Poet Laureate Juan Felipe Herrera Announces His “La Casa de Colores” Project


In his first official appearance as the 21st Poet Laureate Consultant in Poetry, Juan Felipe Herrera has announced at the Library of Congress National Book Festival the official project of his laureateship, “La Casa de Colores,” which includes an invitation to Americans to contribute a verse to an “epic poem” about the American experience.

The poem, titled “La Familia,” will unfold with a new theme each month about an aspect of American life, values or culture.


Herrera will compile the contributions and announce the next theme on the Poetry and Literature Center’s blog.
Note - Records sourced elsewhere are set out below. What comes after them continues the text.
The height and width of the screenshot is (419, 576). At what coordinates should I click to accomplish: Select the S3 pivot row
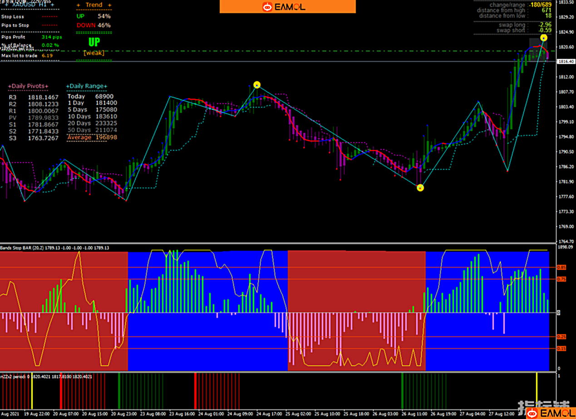(x=34, y=138)
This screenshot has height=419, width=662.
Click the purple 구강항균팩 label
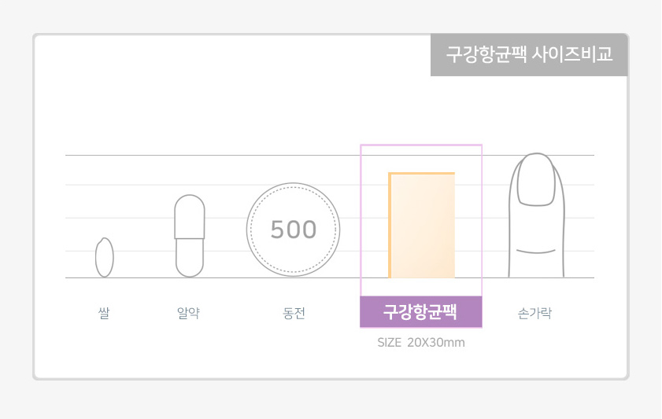(421, 312)
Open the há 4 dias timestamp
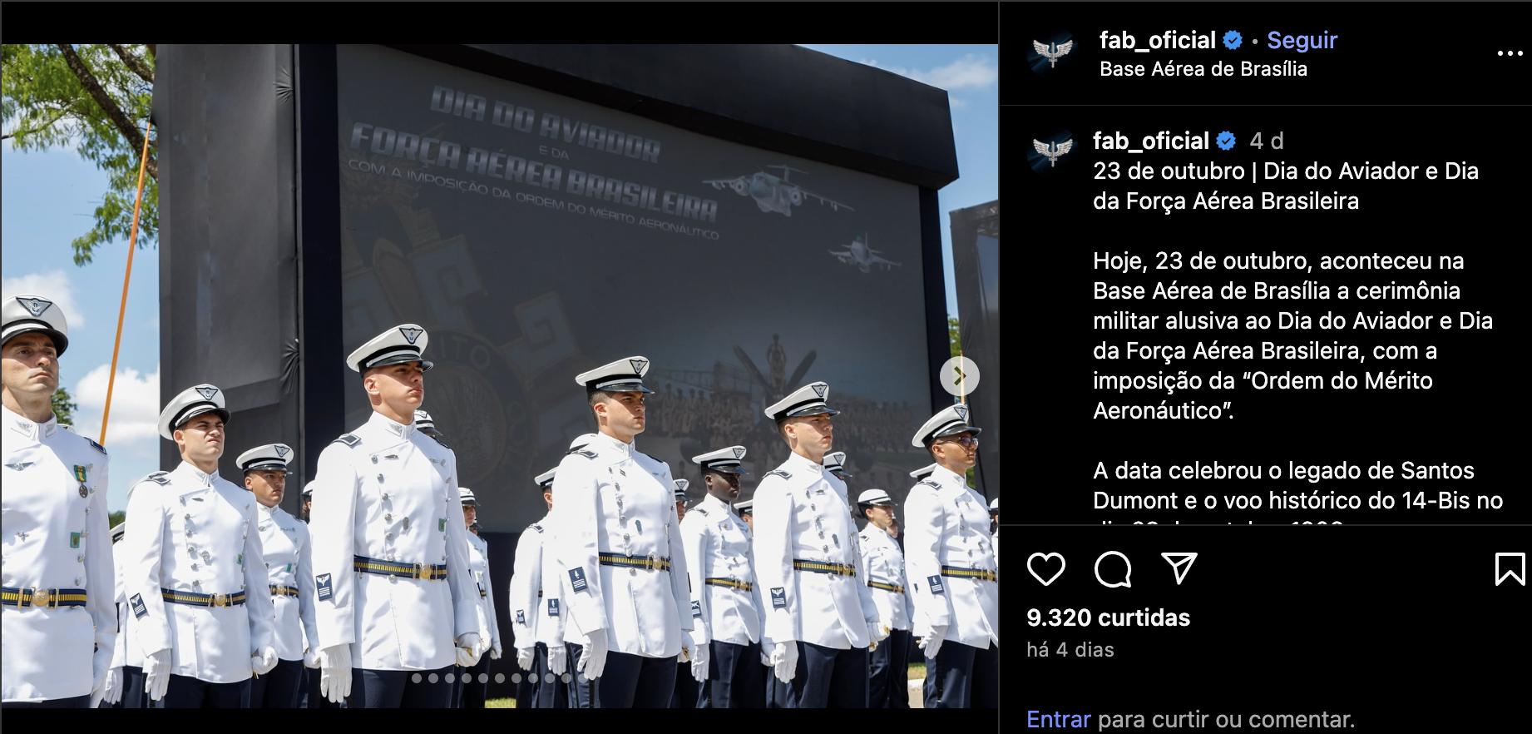This screenshot has height=734, width=1532. pyautogui.click(x=1070, y=649)
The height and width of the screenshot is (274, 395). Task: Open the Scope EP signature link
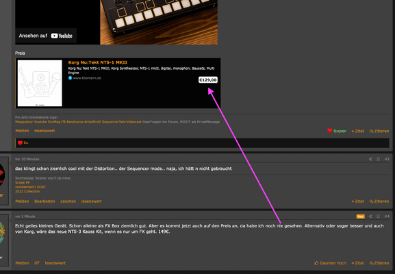(x=23, y=182)
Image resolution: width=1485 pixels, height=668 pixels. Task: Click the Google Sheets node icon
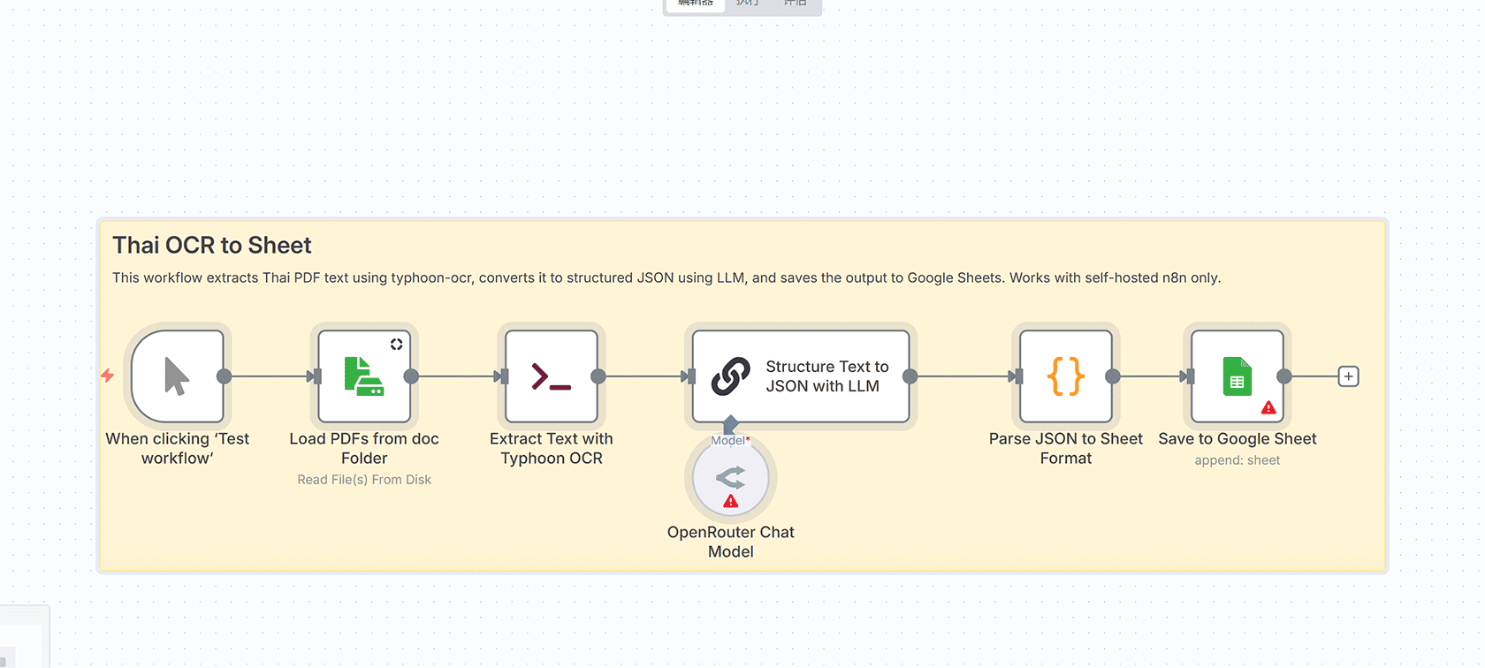coord(1237,376)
A word cloud illustrating the responses will be posted to provide a visual snapshot of the language contributors used to articulate the themes.
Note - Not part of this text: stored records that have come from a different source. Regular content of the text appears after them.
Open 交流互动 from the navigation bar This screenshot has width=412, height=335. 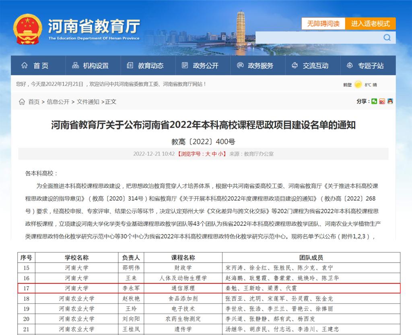pos(310,66)
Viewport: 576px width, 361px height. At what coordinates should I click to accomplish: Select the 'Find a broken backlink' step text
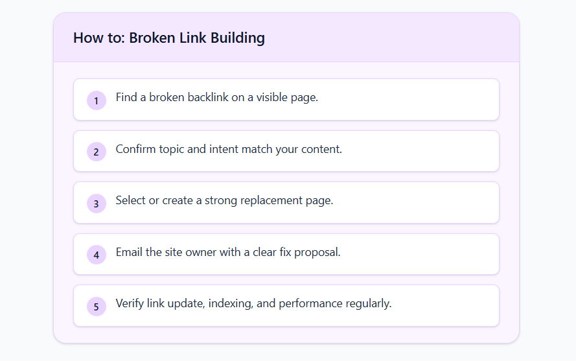click(x=217, y=97)
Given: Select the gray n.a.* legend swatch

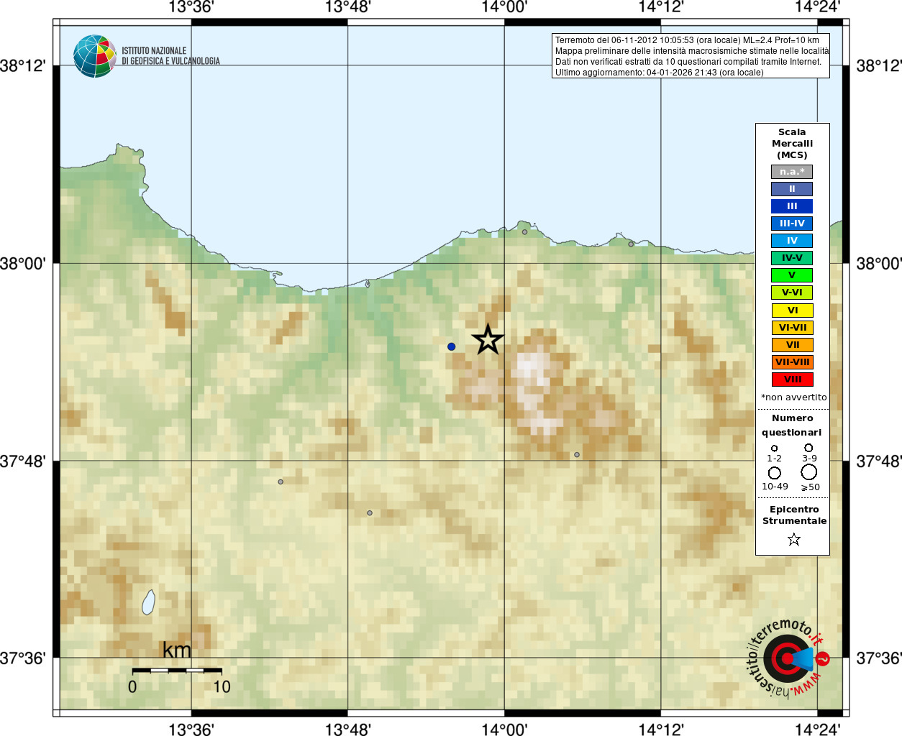Looking at the screenshot, I should [792, 172].
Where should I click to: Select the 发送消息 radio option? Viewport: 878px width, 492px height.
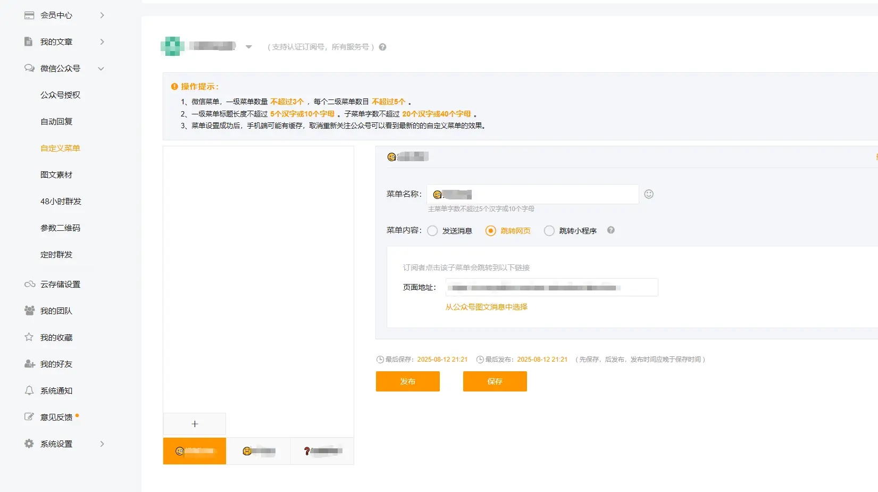click(x=432, y=230)
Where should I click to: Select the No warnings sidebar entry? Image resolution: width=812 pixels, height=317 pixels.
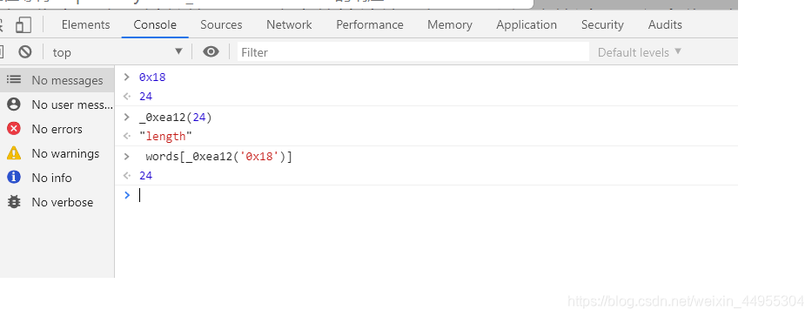pos(57,153)
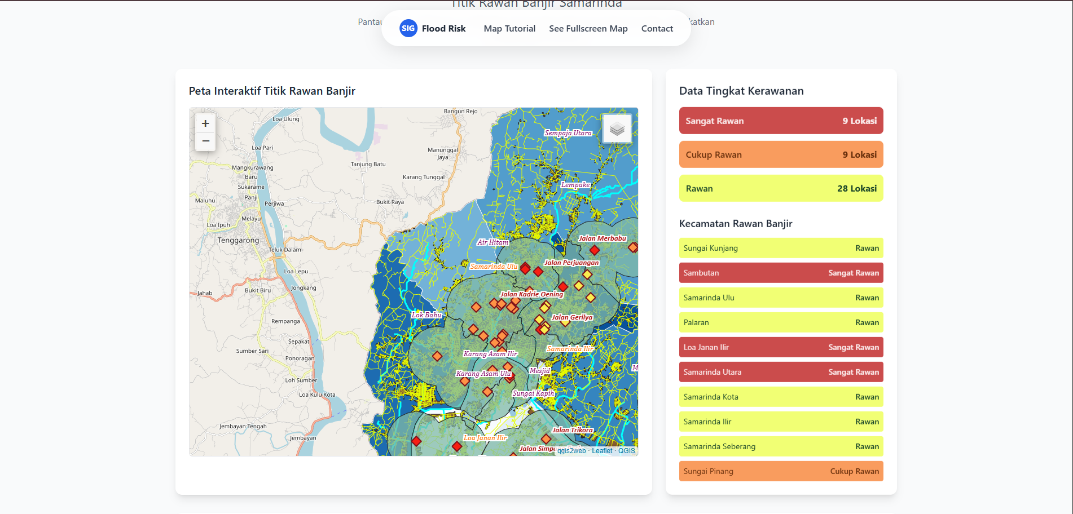Zoom out on the flood map
The image size is (1073, 514).
click(205, 141)
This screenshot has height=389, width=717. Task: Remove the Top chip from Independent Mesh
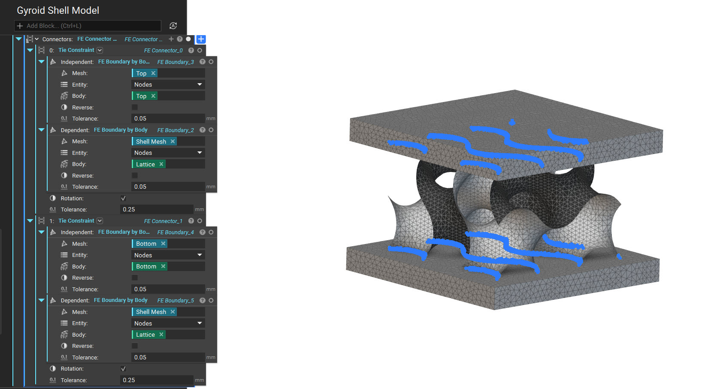[x=153, y=73]
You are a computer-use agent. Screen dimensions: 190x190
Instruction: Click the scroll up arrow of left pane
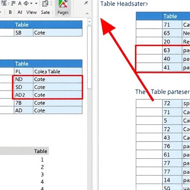89,22

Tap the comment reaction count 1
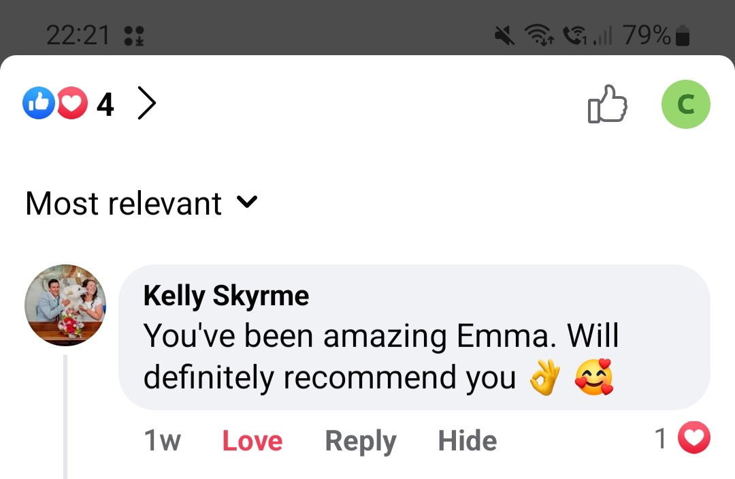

La Casa de Colores also will include a monthly feature on resources at the Library of Congress. “El Jardín,” a feature that includes videos, poems and blog posts, will show Herrera interacting with and responding to select items throughout the library.


According to Herrera, “La Casa de Colores, ‘the House of Colors,’ is a house for all voices. In this house we will feed the hearth and heart of our communities with creativity and imagination. And we will stand together in times of struggle and joy.”


In developing the project, Herrera said, “If it is a ‘casa,’ a grand house for all of us, we must be a ‘familia,’ a family. A family cannot flourish without a ‘jardín,’ a garden to care for, to create. Our garden is our luminous Library of Congress with inspirations nestled inside for more than 200 years.”


La Casa de Colores will be launched on www.loc.gov/poetry in mid-September to coincide with the Library’s Hispanic Heritage Month celebrations. For more information about Hispanic Heritage Month at the Library of Congress, visit www.loc.gov/rr/hispanic/events.html.


La Casa de Colores will complement the laureate’s year of public programs in the capital. These programs, co-sponsored by the Library’s Hispanic Division, will champion U.S. Hispanic literature and its connection to larger cultural movements.